Having already stolen sportscaster and Olympic commentator Brian Williams, now BellGlobal is trying to get its hands on Hockey Night in Canada. Creating a private sector monopoly to dominate the media market place leaving CBC to re-run Mr. Dressup. This is NOT competition, it is monopolization. CBC has historically facilitated competition in the radio/TV market place, like our national railway, post office and airline, they created and serviced markets that private capitalism would not take the risk on.
Also See:
MediaFind blog posts, photos, events and more off-site about:
CBC, BellGlobalMedia, NHL, HockeyNightInCanada, TV, sports, monopoly, media, Canada
3 comments:
I say ditch the CRTC laws on must carry Canadian content. Then you let Shaw, Bell etc, create a "canuk package" that has Canadian programming, and let the people of Canada decide whether it is worthwhile buying that theme, same as sports, news, education etc. I know this will never happen, as we all know what the outcome would be. Any time you force a product or service into the marketplace, that is a sure indicator that it would not last a week on its own.
Interesting theory.. except the Liberals run Bell Globemedia, not the Conservatives.
Those who proclaim the freedom of the marketplace for the electronic media, radio, TV and cable forget that this airspace is public. That it was the public who licensed the space, who created the media in the first place since private companies saw little value in it, that is could not figure out a way to make a profit. Once they did then the laws changed, liminting public access and allowing for private monopolization of public space.

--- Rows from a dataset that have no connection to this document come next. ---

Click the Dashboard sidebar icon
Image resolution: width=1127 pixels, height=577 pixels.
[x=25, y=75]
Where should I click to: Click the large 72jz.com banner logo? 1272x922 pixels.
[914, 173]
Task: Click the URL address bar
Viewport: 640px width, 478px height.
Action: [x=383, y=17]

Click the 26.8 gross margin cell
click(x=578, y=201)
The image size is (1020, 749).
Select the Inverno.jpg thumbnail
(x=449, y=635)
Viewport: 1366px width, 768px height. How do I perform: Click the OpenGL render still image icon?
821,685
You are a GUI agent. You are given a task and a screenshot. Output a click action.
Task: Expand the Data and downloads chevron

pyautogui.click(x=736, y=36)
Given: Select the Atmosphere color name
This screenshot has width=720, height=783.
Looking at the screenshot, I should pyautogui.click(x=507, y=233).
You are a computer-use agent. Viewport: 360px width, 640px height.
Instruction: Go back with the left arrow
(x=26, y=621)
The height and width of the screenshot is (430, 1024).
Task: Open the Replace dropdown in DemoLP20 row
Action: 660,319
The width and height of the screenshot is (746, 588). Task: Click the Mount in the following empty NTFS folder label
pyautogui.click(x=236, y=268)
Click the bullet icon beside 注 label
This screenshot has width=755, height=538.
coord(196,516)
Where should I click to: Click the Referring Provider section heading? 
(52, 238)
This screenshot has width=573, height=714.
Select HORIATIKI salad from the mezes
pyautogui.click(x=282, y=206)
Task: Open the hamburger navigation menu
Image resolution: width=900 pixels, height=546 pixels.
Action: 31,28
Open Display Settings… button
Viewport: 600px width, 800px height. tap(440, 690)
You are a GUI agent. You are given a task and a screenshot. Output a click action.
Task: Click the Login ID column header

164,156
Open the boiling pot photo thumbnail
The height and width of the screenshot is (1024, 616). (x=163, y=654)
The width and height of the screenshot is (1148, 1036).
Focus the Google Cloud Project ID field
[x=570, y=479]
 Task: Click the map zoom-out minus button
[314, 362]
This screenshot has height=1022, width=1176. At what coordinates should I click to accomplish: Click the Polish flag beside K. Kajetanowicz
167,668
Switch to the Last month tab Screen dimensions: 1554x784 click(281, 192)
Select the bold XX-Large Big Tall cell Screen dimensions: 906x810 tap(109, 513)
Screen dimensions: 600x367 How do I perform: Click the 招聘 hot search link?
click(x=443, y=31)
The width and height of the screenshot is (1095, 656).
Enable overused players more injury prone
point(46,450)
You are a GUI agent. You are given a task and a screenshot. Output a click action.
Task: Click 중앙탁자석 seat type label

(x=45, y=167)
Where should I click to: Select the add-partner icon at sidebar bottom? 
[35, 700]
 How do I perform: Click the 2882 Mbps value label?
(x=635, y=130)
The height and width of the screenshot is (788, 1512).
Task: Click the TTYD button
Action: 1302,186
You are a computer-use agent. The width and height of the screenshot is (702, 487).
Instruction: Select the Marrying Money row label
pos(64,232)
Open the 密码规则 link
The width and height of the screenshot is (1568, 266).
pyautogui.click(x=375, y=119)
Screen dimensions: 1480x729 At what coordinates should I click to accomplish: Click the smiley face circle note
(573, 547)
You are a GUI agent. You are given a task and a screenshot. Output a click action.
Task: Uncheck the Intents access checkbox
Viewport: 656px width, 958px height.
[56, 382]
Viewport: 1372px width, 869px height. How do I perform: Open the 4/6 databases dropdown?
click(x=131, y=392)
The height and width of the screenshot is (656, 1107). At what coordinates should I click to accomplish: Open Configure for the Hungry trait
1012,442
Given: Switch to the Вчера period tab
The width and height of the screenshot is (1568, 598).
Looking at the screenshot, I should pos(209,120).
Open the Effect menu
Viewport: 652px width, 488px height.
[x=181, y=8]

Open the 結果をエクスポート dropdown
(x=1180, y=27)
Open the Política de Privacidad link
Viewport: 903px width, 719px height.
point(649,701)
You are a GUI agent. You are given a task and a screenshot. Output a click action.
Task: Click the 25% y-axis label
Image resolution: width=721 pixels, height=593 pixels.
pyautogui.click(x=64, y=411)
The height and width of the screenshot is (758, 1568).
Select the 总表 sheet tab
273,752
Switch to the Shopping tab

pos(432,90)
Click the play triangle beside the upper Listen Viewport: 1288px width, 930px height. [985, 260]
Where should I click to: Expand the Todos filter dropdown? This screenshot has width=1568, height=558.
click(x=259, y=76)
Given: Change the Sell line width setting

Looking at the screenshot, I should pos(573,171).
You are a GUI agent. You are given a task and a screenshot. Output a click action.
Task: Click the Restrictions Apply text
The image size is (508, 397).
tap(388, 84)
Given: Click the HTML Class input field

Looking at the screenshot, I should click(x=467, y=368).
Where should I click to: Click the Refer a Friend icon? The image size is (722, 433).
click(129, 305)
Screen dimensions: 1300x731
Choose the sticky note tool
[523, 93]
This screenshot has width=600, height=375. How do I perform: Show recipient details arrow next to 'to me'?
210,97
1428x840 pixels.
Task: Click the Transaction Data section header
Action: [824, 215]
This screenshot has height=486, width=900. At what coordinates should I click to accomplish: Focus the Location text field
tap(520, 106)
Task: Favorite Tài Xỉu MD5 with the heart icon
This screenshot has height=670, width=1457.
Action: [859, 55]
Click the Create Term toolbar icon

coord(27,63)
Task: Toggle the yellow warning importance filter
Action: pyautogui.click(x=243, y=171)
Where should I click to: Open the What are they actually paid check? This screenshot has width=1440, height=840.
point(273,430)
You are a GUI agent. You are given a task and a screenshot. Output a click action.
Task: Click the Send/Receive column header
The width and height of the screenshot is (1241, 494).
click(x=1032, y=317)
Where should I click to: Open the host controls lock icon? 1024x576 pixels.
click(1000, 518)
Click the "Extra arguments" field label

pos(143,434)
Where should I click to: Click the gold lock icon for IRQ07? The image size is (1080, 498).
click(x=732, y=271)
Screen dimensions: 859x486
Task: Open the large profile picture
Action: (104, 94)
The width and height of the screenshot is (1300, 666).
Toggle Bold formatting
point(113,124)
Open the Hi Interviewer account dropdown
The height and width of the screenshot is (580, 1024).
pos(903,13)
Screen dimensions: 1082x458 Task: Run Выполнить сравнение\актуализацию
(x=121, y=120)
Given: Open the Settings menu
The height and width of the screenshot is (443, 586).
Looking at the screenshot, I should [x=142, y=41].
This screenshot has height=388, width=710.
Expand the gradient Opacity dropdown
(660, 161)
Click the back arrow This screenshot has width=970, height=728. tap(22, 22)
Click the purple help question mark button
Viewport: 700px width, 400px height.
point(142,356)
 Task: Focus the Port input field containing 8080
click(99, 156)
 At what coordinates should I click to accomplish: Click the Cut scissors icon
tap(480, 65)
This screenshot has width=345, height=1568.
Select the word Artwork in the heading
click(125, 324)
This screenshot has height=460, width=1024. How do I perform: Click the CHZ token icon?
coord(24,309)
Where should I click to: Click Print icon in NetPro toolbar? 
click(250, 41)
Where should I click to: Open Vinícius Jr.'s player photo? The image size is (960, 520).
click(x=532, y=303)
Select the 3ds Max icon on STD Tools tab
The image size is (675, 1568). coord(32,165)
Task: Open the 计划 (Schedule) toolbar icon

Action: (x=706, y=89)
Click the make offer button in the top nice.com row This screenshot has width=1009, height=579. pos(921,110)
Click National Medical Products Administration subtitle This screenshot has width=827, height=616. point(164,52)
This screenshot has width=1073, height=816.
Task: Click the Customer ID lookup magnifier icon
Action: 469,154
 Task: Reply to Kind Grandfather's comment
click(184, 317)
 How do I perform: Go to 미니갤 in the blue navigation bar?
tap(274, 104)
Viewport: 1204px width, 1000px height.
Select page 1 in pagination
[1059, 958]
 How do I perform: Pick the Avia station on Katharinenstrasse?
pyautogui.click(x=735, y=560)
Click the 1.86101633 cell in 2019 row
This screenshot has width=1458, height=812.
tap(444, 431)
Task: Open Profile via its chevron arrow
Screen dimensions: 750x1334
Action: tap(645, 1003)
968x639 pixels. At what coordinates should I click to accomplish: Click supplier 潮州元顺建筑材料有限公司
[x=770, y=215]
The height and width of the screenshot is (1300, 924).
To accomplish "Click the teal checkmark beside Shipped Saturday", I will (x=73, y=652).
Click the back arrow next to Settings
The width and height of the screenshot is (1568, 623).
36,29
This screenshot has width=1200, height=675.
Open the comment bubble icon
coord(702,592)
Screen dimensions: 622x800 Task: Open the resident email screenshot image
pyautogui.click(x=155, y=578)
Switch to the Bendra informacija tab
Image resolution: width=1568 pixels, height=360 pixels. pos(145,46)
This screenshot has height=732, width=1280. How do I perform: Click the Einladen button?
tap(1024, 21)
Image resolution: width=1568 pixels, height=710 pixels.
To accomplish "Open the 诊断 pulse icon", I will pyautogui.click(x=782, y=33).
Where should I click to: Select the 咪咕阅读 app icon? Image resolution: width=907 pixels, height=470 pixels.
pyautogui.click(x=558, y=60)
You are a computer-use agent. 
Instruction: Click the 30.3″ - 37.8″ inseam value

For instances in the 1970's when cable was introduced in Canada the CRTC ruled that we the people should have free access to the cable networks, that they had to provide us a channel for us. They did for a period of time and over the last decade that channel has disappeared replaced by their own 'community' programming.
The origin of 'public' access and 'public' broadcasting is the origin of the electronic media, not visa versa.